Che lo si debba pubblicizzare perchè esporrà al MACRO...ma questo mi pare proprio scemo!
E poi sai che primizia. I cadaveri li ha già fotografati Serrano. Il malato terminale lo fotografò Oliviero Toscani, circa 20 anni fa. Il cane lo hanno già fatto morire(e spero che non capiti mai più). E poi la clinica di Dusseldorff è per caso diretta dal Dottor Mengele? Al peggio non c'è mai fine!
a tutto c'è un limite..anche per la ricerca artistica!
credo che l'arte oggi debba parlare della vita più che della morte, certamente in italia, ma penso un po' ovunque. In un periodo di scomparsa assoluta degli ideali sono convinto che l'arte dovrebbe rappresentarli ridando vigore al sogno che aiuti a superare una realtà difficile. E invece anche l'arte viene risucchiata dalla mercificazione in atto e gli artisti, com'è accduto già per i giornalisti, diventano asserviti al padrone per questioni di danaro e di potere. Addio libertà!
hai ragione fra, mi sono fatto prendere dall'entusiasmo.
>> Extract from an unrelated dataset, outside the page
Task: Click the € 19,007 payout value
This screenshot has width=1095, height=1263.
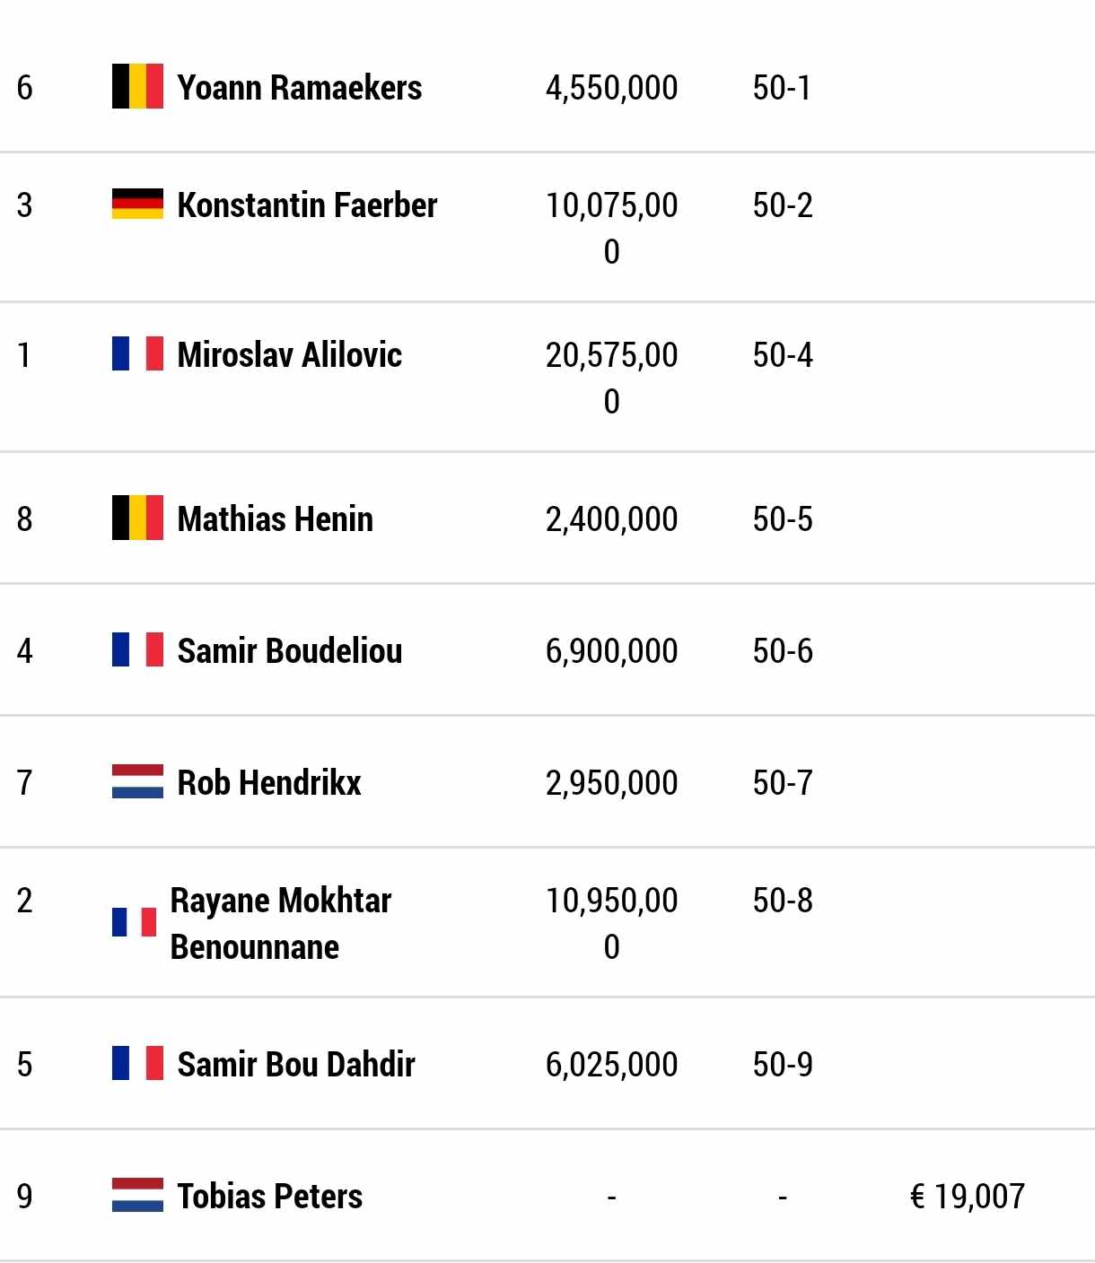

La prospettiva di Rutelli poi mi elettrizza, ora per me sarà difficile contenermi.
E' vero: i morti li hanno gia' documentati, i moribondi anche. Ma in arte e' una questione di "come" piu' che di "cosa", e molti che hanno postato qui lo dimenticano. Dunque stiamo a vedere. Riguardo all'etica di un'operazione del genere (originale o meno) non mi pare nulla di riprovevole. La morte e' orribile, triste, seria? No, la morte e' semplicemente parte della vita, e che ci piaccia o no e' l'unico destino comune a tutti.
gio, non so tu ma io dopo la lezione di elisabetta mi sono totalmente ricreduto... l'idea di gregorio è veramente geniale... chiedo scusa a tutti per non aver saputo cogliere l'essenza artistica di questo genio... mi sono lasciato prendere da un'ironia degna del più banale uomo della strada per sdrammatizzare lo scempio imbarazzante che ormai si fa del concetto e della parola ARTE... mi sbagliavo... non riuscivo a separare il "cosa" dal "come"... ora che la nostra elisabetta ce l'ha fatto notare mi sono reso conto di quanto sono chiuso mentalmente... l'illuminazione è tale che domenica voto er cicorione... ops, forse ho esagerato...
Forse hai ragione Fra.
In fondo il tuo, non offenderti ma era un progetto geniale si, ma suscettibile di ingenuità.
Il come, ecco cosa...
E si i calci nel culo me li dessi vestito da prete ad esempio?
Ahh.. Gregorio! Ci sono più artisti tra la folla dell'ipermercato al sabato........ che tra quelli che si iscrivono alla categoria.
La morte che si celebra è quella dell'arte.
un'idea geniale!
Non troverai i personaggi da ritrarre ma non disperare, non gettare l'idea, fatti un autoscatto.
Ti consiglio sicuramente l'autoscatto, l'opera sarà così autentica ed originale.